### Instructions to follow
Drop all pictures and repeat exactly the lines from the line holding "Click the search circle icon in header" through the end of the records.

** Information supplied follows **

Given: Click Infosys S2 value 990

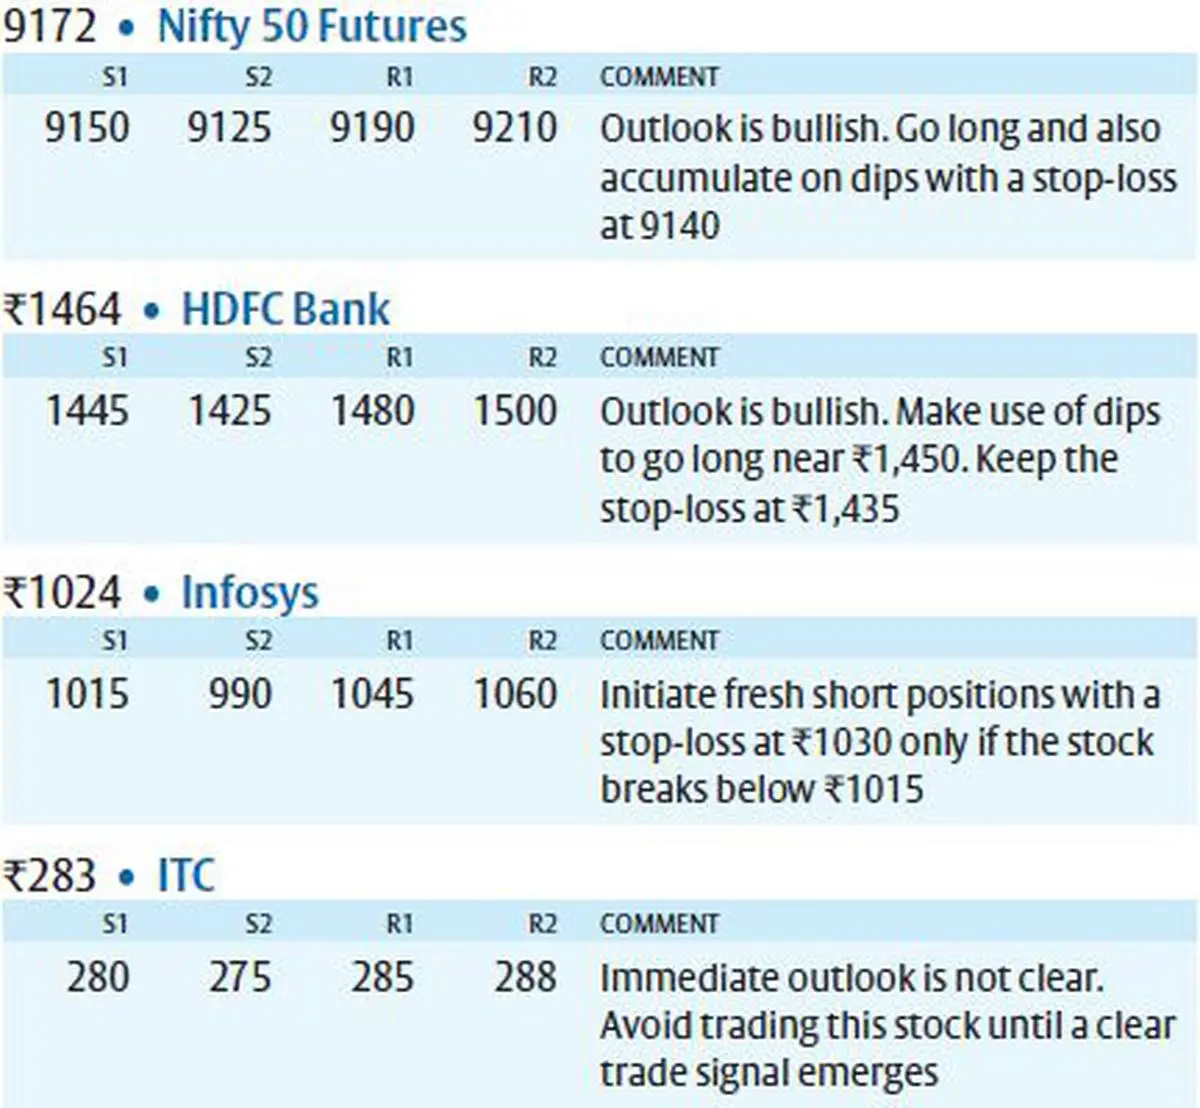Looking at the screenshot, I should click(240, 694).
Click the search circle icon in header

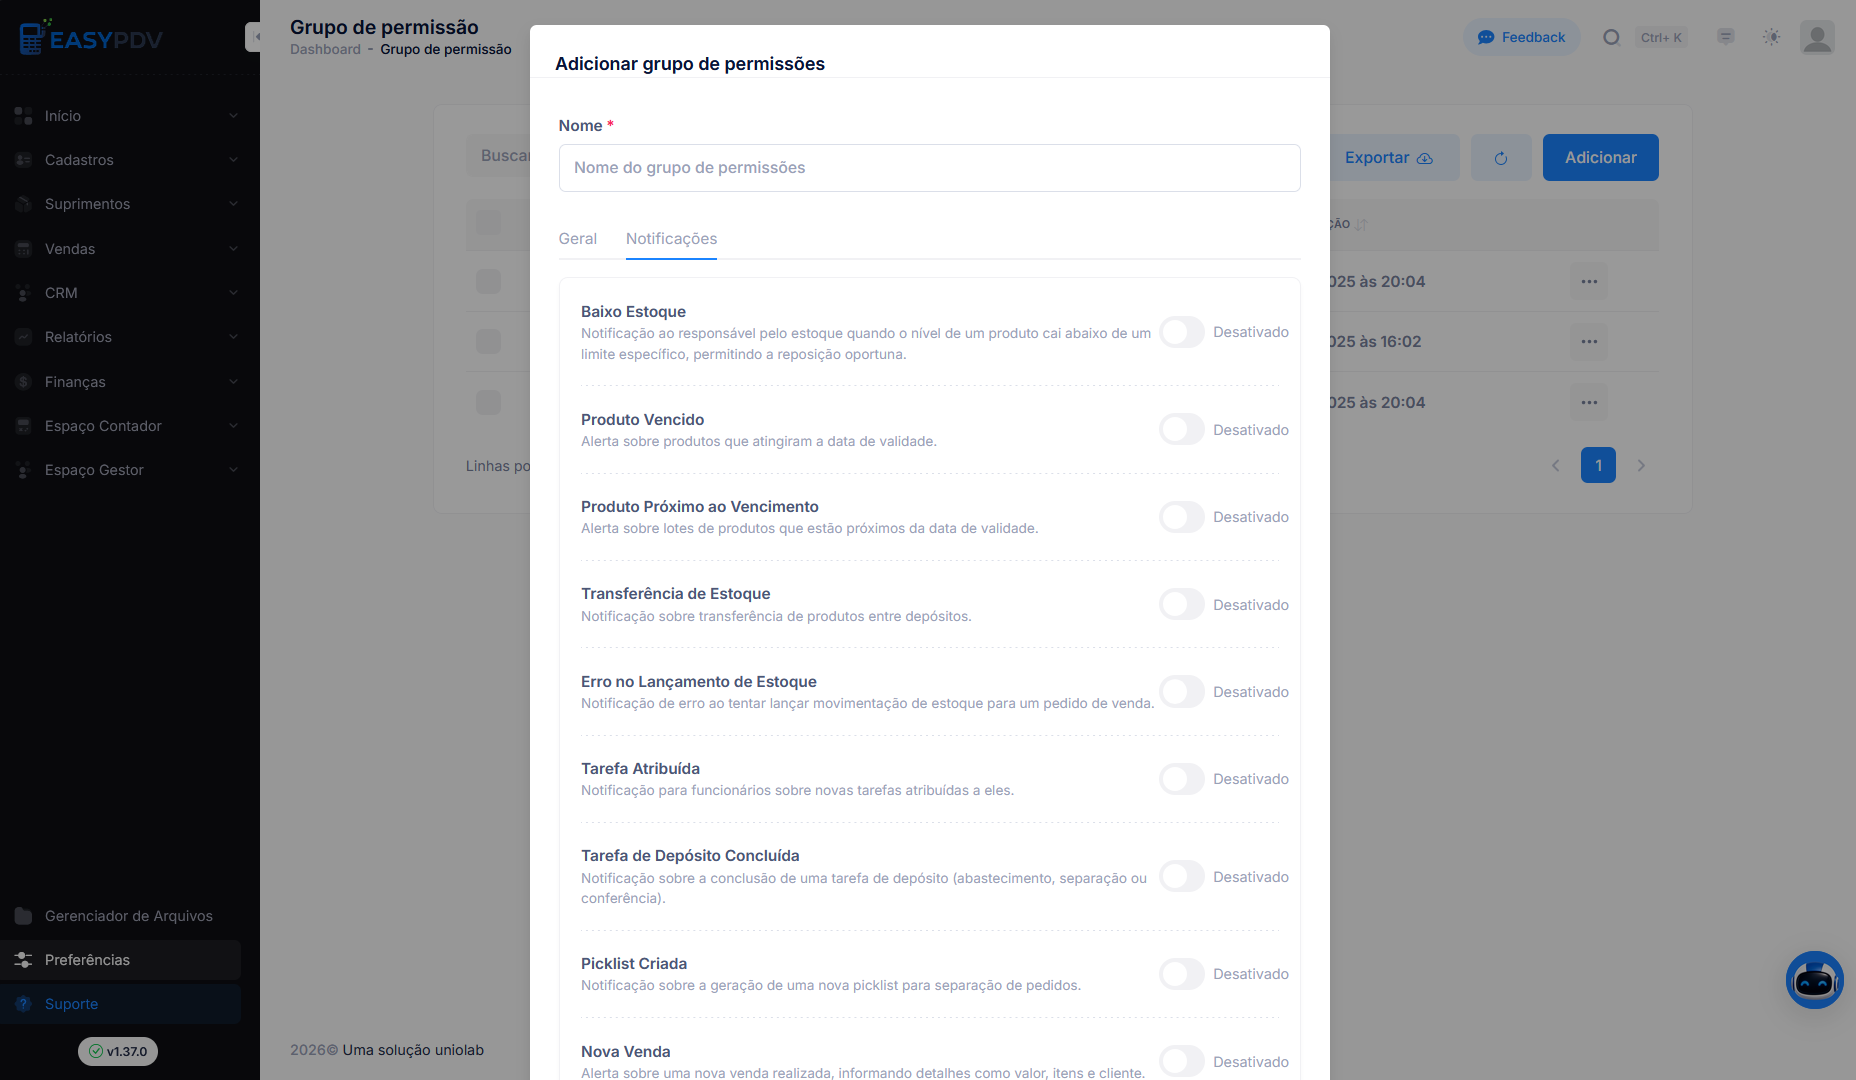(x=1611, y=37)
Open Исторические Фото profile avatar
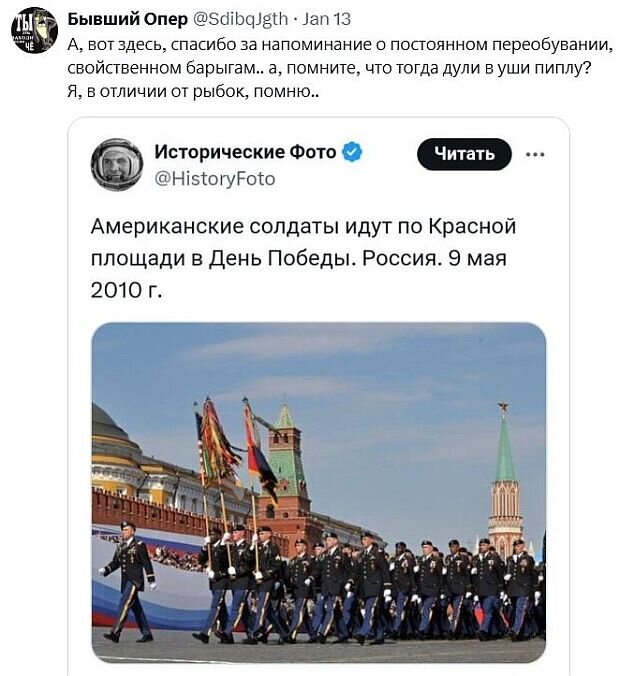620x676 pixels. [x=117, y=165]
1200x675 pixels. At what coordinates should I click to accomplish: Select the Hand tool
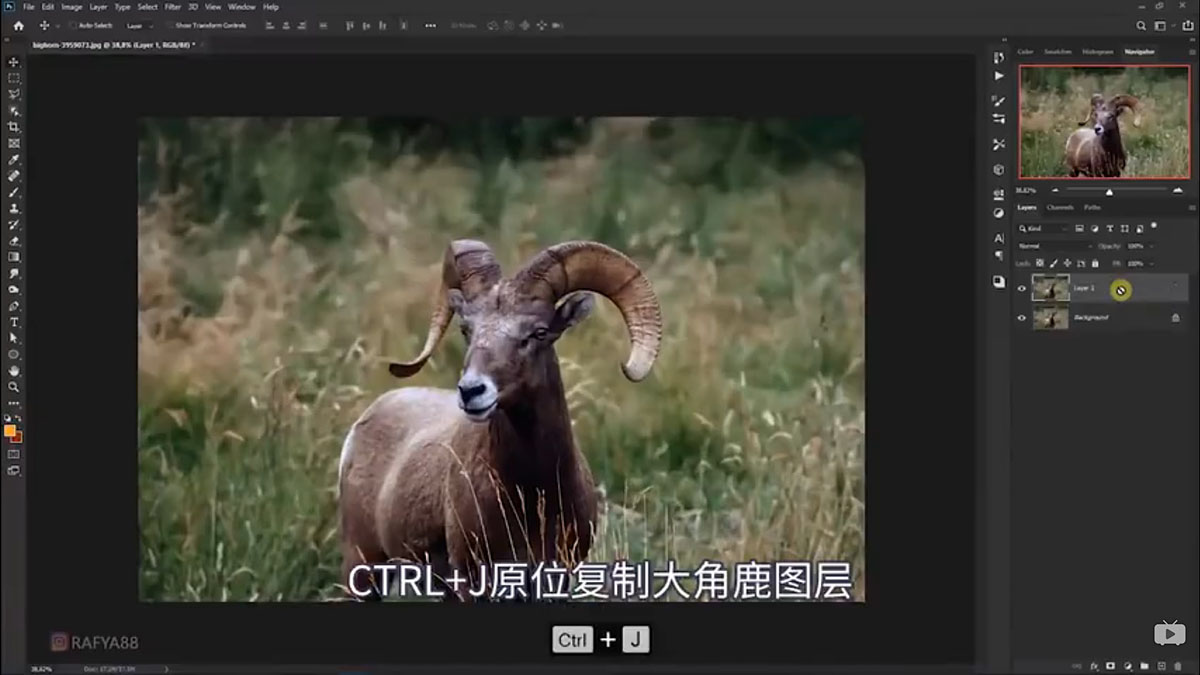[x=13, y=370]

** End of Information supplied **

### Response area
Click the search circle icon in header

(x=1611, y=37)
Open Исторические Фото profile avatar
620x676 pixels. [x=117, y=165]
1200x675 pixels. At what coordinates should I click to accomplish: Select the Hand tool
[x=13, y=370]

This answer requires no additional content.